1)                 Un hôpital mixte pour blessés français et italiens organisé immédiatement sous la direction du médecin dans les locaux sanitaires situés près de la […]

2)                 Tout le matériel d’armement collectif + individuel et automobile sera maintenu en place, les armes en position à l’extérieur du fort seront rapportées dans l’enceinte dans un local désigné par le commandant.

3)                 Aussitôt après la signature la section française composée uniquement d’européens prendra possession du fort : le bastion et le fort seront occupés.

4)                 La garnison est autorisée à envoyer des messages radio privés et sera ensuite autorisée à mettre hors d’état le poste radio.

5)                 Toute la garnison sera rassemblée à 14h sans arme dans la cour et sera passée en revue par le colonel Leclerc ; les Askaris seront ensuite dirigés en ordre sur leur camp. Commandement du camp des Askaris Lt Fabre ayant comme adjoint un officier italien.

Le commandement français prendra toutes les dispositions pour assurer aussi rapidement que possible :

–                     Le retour des armées des Askaris originaires de Koufra

–                     La libération des Askaris étrangers à l’oasis.

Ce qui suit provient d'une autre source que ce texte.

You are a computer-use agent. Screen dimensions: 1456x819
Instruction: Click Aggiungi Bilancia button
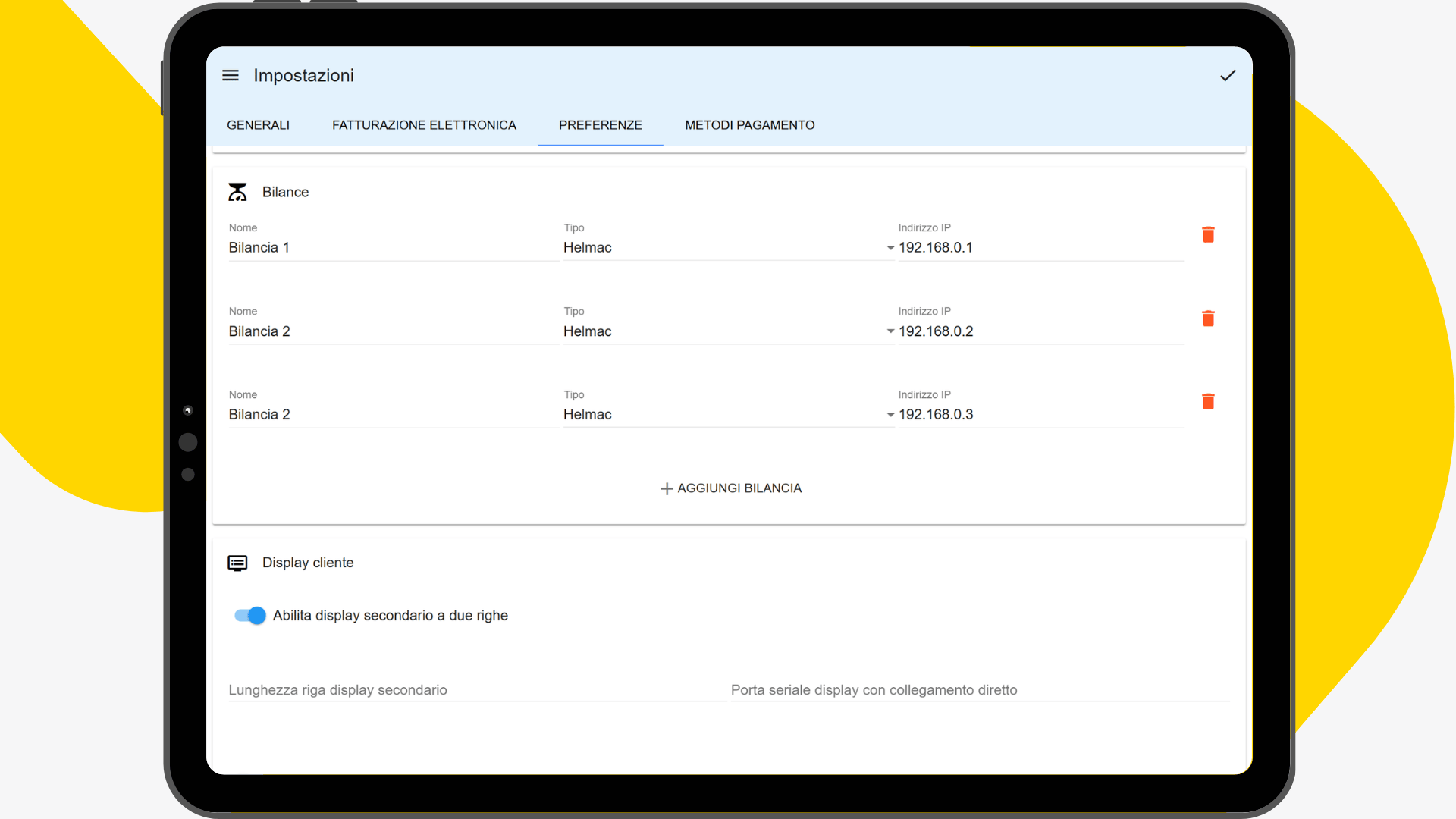730,488
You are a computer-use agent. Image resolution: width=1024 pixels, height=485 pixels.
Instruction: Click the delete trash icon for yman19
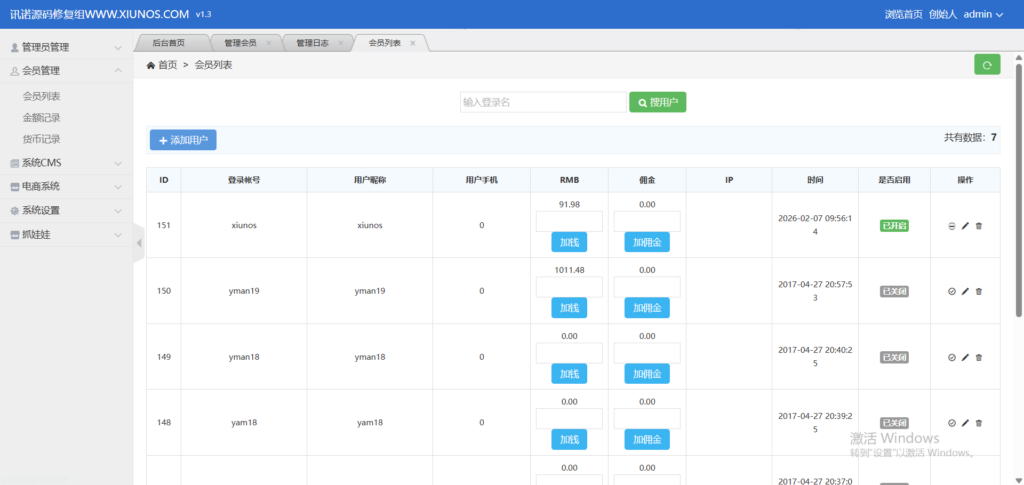(979, 292)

6)                 Les officiers, sous-officiers et hommes de troupes nationaux italiens seront dirigés le plus tôt possible sur Faya et Fort-Lamy et le général commandant supérieur règlera leur stationnement.

7)                 Dès la signature du présent acte, le commandant du Fort du Tag passe au colonel Leclerc autorité militaire sur son poste de commandement.